There was no need for any of those things as I could manage it all through the bi-monthly meetings. So we spent little or nothing on administration, measurement and management. We spent everything we could achieving the objective.

Now I’ve got my good points, but there was nothing I did that nobody else couldn’t do with a bit of trust and some room for manoeuvre. There was no financial risk as everything we spent still had to be signed off through the normal approval processes.

My experience is that, given the will, and given an understanding of just how much management and monitoring costs the average business, there are very few projects which can’t be delivered the same way. You might surprised how quickly you can make progress, if anything.

But we can’t trust our people to operate like that…

When I tell this story to business leaders, I’m often told that they could never do things the same way because they can’t trust their people enough to operate without lots of reports and meetings.

I find this very sad…but this perspective raises an interesting question…

Who hired these people in the first place?

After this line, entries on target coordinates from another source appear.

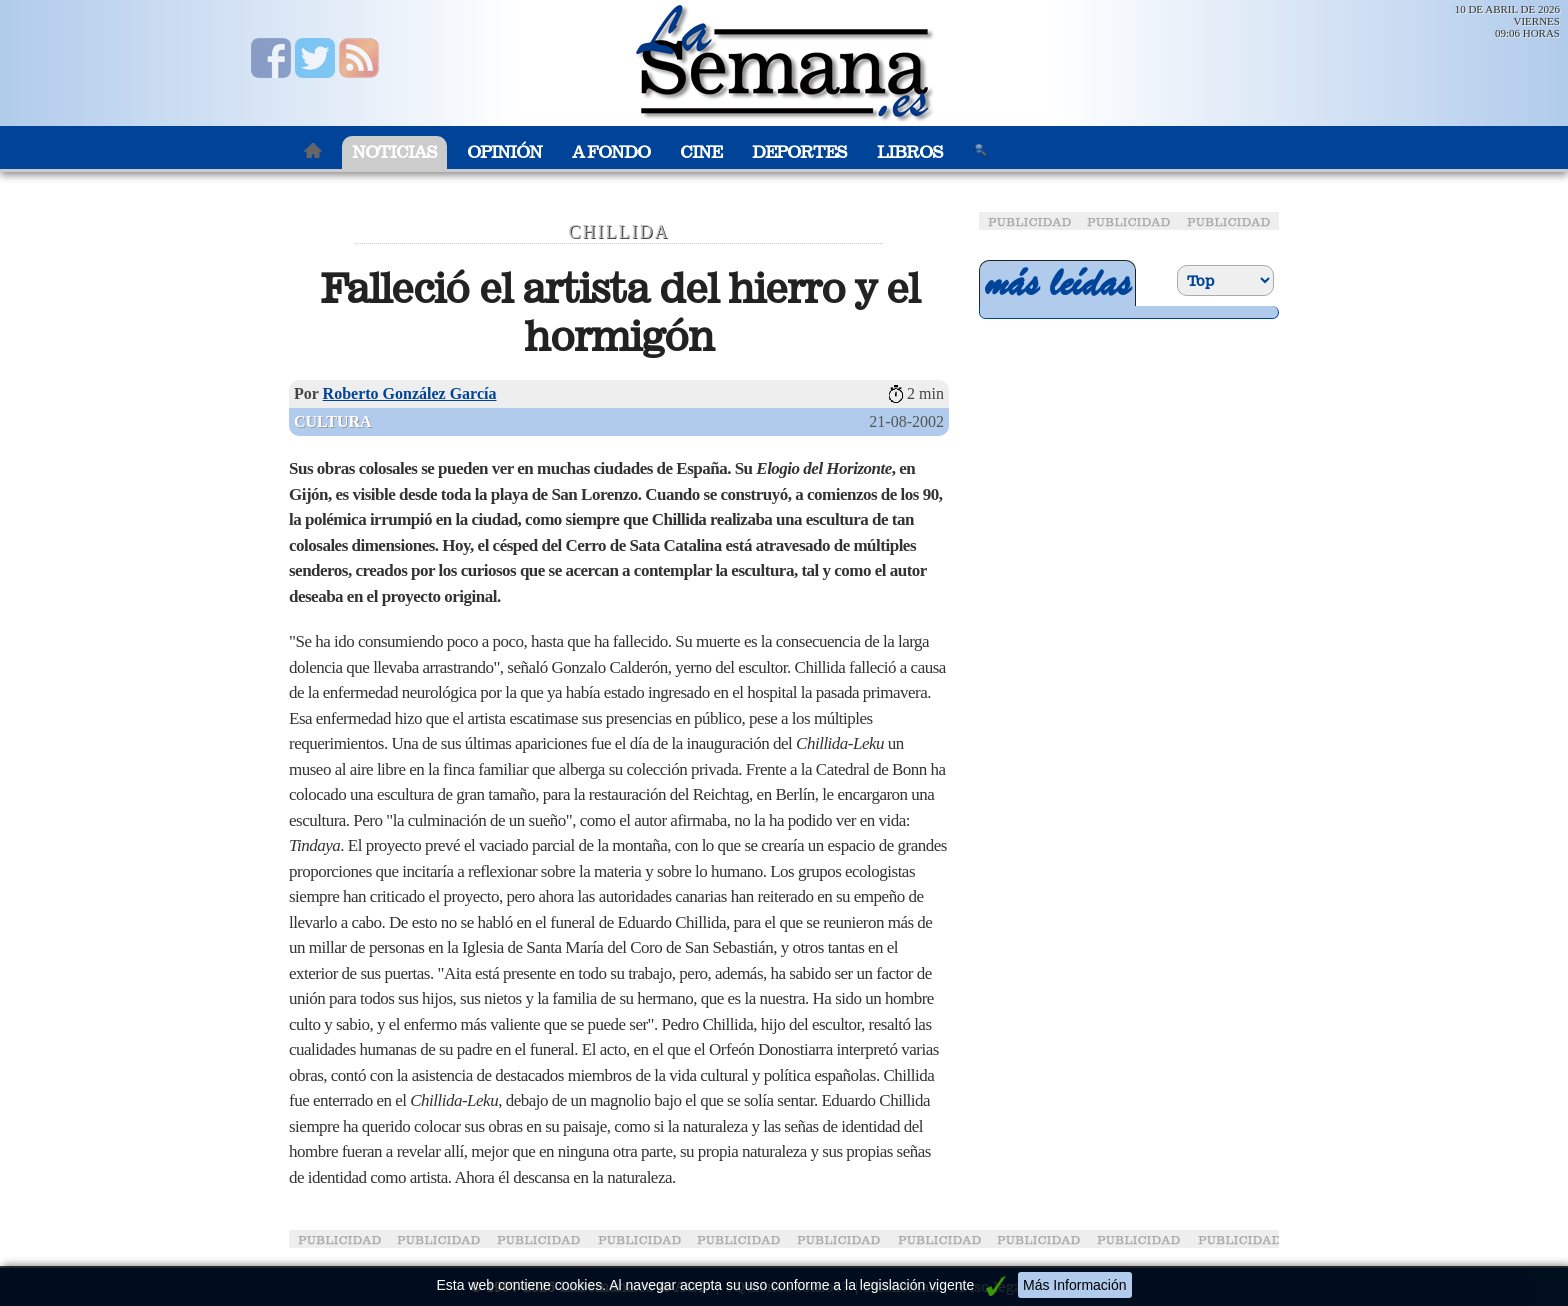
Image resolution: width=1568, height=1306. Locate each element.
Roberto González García (410, 393)
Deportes (799, 152)
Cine (701, 152)
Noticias (394, 152)
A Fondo (611, 152)
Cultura (333, 421)
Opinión (504, 152)
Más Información (1074, 1285)
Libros (910, 152)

Well, it seems that was the same business leaders who claim they can’t trust the people they hired themselves!

Seems to me the solution to that problem is entirely in their own hands. Hiring people you can’t trust doesn’t sound like the smartest recruitment decision I ever heard.

“Oh, but the people we could trust are too expensive,” people sometimes respond, “so we only have the budget for entry-level people.”

Again, the solution is in the hands of leaders. Running the business on cheap labour is often the most expensive way to run a business.

On the surface it looks cheap, but by the time you add in management, reporting, tracking and measurement systems sufficient to give at least a reasonable level of assurance that nothing is going badly wrong, this approach is often the most expensive option.

But this response is also an illustration of why the measurement, tracking, reporting process is fundamentally flawed.

Despite all the measurement, tracking and reporting they already have to regulate the behaviour of people they employ, those business leaders still don’t trust their staff.

More metrics isn’t the answer. They’ve got plenty of those already. But none of them do the job they really need doing.

Metrics won’t give you trust. At best they protect your downside a little, but they’re not infallible – many a formerly market-leading business has gone into administration even though all their metrics and reports were pointing in the right direction up till the moment the bank pulled the plug (Patisserie Valerie, anyone?).

Trust is an emotional construct, not something governed by the laws of physics which you can measure mechanically and improve in a factory.

If trust is what you want to create, don’t imagine traditional reporting mechanisms will help. They won’t.

Instead, work on trust (pausing to reflect, at least briefly, on whether the problem might be with you, rather than with your people).

Get that in place, and redeploy most of the resources (keeping back a reasonable 5-10% so you can do the tracking that really needs doing) spent on managing, reporting and tracking things into making your overarching objective happen.

From the moment you do that, your business will march towards your objectives faster than you can imagine. You’ll get where you want to go faster, more profitably and with a lot less stress and strain on your life and your calendar.

And if you think this is just my own personal opinion, no less an authority than Dr W Edwards Deming, the father of modern quality control, had as part of his famous 14 Principles “Eliminate management by numbers and numerical goals, Substitute leadership.”

Go on. Give it a go. You might be surprised how good your business can be when you don’t measure things.